[Items from a data collection]
:::
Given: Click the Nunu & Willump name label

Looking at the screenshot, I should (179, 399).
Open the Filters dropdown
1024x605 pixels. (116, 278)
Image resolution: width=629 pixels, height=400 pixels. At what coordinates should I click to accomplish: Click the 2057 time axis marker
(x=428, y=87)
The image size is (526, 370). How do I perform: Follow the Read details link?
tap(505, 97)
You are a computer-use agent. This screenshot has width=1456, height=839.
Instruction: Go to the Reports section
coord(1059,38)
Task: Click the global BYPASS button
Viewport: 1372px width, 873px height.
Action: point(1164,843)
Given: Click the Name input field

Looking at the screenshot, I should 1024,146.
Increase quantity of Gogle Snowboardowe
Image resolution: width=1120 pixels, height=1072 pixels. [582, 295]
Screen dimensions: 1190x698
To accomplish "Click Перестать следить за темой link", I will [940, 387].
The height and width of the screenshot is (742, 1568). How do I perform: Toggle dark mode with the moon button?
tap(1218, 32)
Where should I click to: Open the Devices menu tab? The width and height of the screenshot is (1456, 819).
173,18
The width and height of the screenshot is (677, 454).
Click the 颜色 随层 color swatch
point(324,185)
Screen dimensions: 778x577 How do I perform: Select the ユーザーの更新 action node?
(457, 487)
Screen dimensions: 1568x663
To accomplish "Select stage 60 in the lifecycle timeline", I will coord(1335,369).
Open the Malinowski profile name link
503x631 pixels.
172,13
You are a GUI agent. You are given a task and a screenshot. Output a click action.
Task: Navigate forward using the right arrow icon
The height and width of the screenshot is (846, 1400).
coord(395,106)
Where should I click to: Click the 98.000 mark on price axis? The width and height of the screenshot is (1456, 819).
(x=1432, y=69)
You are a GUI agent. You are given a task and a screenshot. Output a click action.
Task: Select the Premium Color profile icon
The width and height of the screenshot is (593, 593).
:::
EXERCISE PROMPT:
Rewrite the items from the line containing "Screen dimensions: 778x577" through the last item, swapping "GUI agent" for "desktop agent" and leaving everything else unchanged. Give only those lines.

WORKED ANSWER:
Screen dimensions: 778x577 How do I perform: Select the ユーザーの更新 action node?
(457, 487)
Screen dimensions: 1568x663
To accomplish "Select stage 60 in the lifecycle timeline", I will coord(1335,369).
Open the Malinowski profile name link
503x631 pixels.
172,13
You are a desktop agent. You are given a task and a screenshot. Output a click action.
Task: Navigate forward using the right arrow icon
The height and width of the screenshot is (846, 1400).
coord(395,106)
Where should I click to: Click the 98.000 mark on price axis? The width and height of the screenshot is (1456, 819).
(x=1432, y=69)
You are a desktop agent. You are given a task and a screenshot. Output a click action.
Task: Select the Premium Color profile icon
The width and height of the screenshot is (593, 593).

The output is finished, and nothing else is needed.